Yaz gezimin son bölümünü, Pamukkale ve Hierapolis’i yarıladığımda müthiş bir can sıkıntısıyla bugün devam edemeyeceğime karar verdim. Daha sulu zırtlak bir yazı yazayım belki canımın sıkıntısı geçer diye yazmaya oturdum. Bu can sıkıntısı olayı hakkında daha önce şurada yazmıştım. O yüzden aynı şeyleri tekrar etmeyeyim, meraklısı açıp oradan okusun. Ben de şimdiki haleti ruhiyemi anlatayım. Temmuz ayı da teşrif ettiler. Hava hala çok sıcak değil, Allah’a şükür. Ama biz hala Saklıköy’e geçmedik. Belki Perşembe günü. Hala internet sıkıntısı olması beni sinirlendiriyor. Kutu yok, bağlantı yetersiz, fiberin ne zaman geleceği belirsiz falan da filan. Tabii internetin olması da ayrı sorun. Sosyal medyada kolu bacağı kesilmiş köpek kedileri, güzel gözleriyle bakan yavrucakların cesedi bulundu haberlerini, tacizleri, tecavüzleri, iktidar hırsı ile dolu zevatı, birbirine cahil, anlayışsız, kafasız diye saldıran insanları görmek insanın canının sıkılması içi yeterince yeterli. Belki de böyle bir ortamda yaşıyor olmak insanın kendi özeline ait sıkıntıları da arttırıyor, çevrenize iyimser bir gözle bakamaz oluyorsunuz.
Bir zamanlar yaptığım gibi farklı ana başlıklar içinde yazayım ruh halimi bu kez.
Merak ettiklerim
1.MHP’nin oyları niye azalmadı ?
2. Eskiden arı soktuğu zaman anında şişerdi. Pazar günü ayağımı arı soktu. Amonyak sürdüm, sonra da fenistil. Öylece kaldı. Pazartesi öğleden sonra kaşınmaya başladı ve akşamına ayağım pantufla gibi oldu. Alerji hapı aldım, aynı. Bu konudaki merakım tepkinin niye geç olduğu, ikinci merakım da, Aile hekiminin arı sokması başlığını bulamaması ve benim önerimle alerjik reaksiyon kısmına girerek ilaç yazması. Artık insanları arı sokmuyor mu ?
3. Verandada bulunan kırlangıç yuvasının ilk kez bu yıl niye bozulup dağıldığı. İçindeki dört kırlangıç yavrusu uçup gitmişler belli ki.
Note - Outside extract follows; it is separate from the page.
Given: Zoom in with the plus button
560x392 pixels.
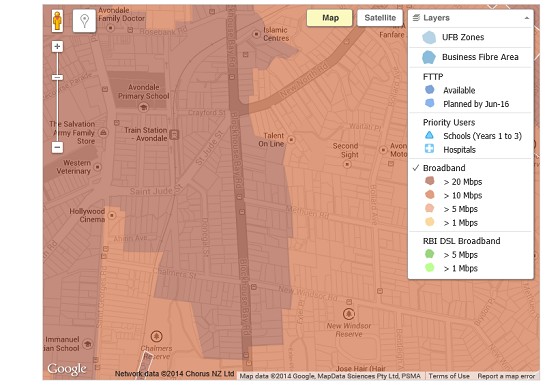Looking at the screenshot, I should pos(57,46).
Aynı olup olmadığını anlamadığım iki kırlangıç bir hafta sonra yuvayı yeniden örmeye başladı. ( Çamurdan yapıyorlar erkek ve dişi birlikte )
4. Güneş gözlüğüm nereye gitti? Düşse sesini duyardım, her yere baktım yok. Artık çok çizildiğinden zaten değiştirmem gerekiyordu. Öleceğini anlayan kedilerin kaybolduğu gibi, o da beni terk mi etti ?
Şaşırdıklarım
- Ayakta duramayan Baykal’ın seçilmesi ve o haliyle yemin törenini yönetecek olması. İnsanların iktidar hırsları bu yaşta da olsam beni hala şaşırtıyor.
- Salatalık, kabak gibi sebzelerin bir gün içinde büyümesi, o güne yetişemeyince ne yapacağını bilemediğin devasa sebzelerle baş başa kalma sorunsalı.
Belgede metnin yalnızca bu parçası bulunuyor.